A menos de seis metros de distancia se hallaba De Witt Clinton, el ex alcalde de Nueva York que no tardaría en recuperar el cargo. Hablaba con Washington Irving, Lorenzo da Ponte y el amigo de éste, el profesor Clement Moore. Era evidente que Jamie quería ver y ser visto por esos cuatro hombres de posición en Nueva York.

Tonneman se dijo que debería detenerse a la salida para felicitar al italiano, aun cuando no comprendía una palabra de italiano, odiaba la ópera y la cabeza estaba a punto de estallarle.

Los espectadores de butacas baratas pasaban por su lado buscando asientos y llamándose a voz en grito. Jamie hizo una mueca.

– Los pobres siempre están con nosotros.

El estrecho pasillo estaba bien alumbrado por numerosas velas estratégicamente colocadas. Para reforzar la iluminación había espejos en las paredes y recipientes con agua colocados en mesas y repisas.

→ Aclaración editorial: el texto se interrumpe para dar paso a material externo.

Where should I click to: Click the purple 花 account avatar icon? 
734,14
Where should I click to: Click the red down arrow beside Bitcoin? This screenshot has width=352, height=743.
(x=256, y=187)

Jamie y Tonneman, empujados y saludados sucesivamente, acabaron por renunciar a hablar en medio de aquel barullo de voces, pasos e instrumentos que eran afinados. Se retiraron a la dudosa tranquilidad de los palcos cercados con una barandilla. Detrás de la cortina de terciopelo rojo descubrieron al viejo compañero de Tonneman, Daniel Goldsmith, y a su esposa, Molly, hablando con Mariana.

Aunque sólo un año mayor que Tonneman, aquel hombre achaparrado aparentaba diez más. La calva en la coronilla constituía una adquisición bastante reciente. El ex alguacil tenía el rostro descolorido y la piel tirante a causa de antiguas cicatrices dentadas, recuerdos de aquella noche en que había estallado una bomba cerca de Bayard -la misma que había dejado sordo a Quintin-, rociándolo de alquitrán en llamas. Con los años se habían tornado aún más siniestras.

Molly, la ex ramera judía de Church Street y esposa de Goldsmith, ya no era tan rolliza como antaño. Sus tersos senos se habían arrugado, y el cabello sedoso y negro se había vuelto gris. Vestía a la última moda y era conocida por sus grandes sombreros, que ella misma confeccionaba y exhibía con orgullo. El de aquella noche, escarlata brillante con largas plumas de avestruz, estaba adornado como un pastel nupcial.

Jamie habló de nuevo, pero sus palabras se perdieron en el murmullo confuso de voces y el sonido más organizado procedente de la orquesta. Todos cuantos se hallaban de pie comenzaron a discutir por un asiento.

– Quédate, Molly -invitó Mariana-. Y tú también, Daniel. Aquí hay sitio de sobra. Peter, niñas, abajo. Podéis estar de pie durante el primer acto.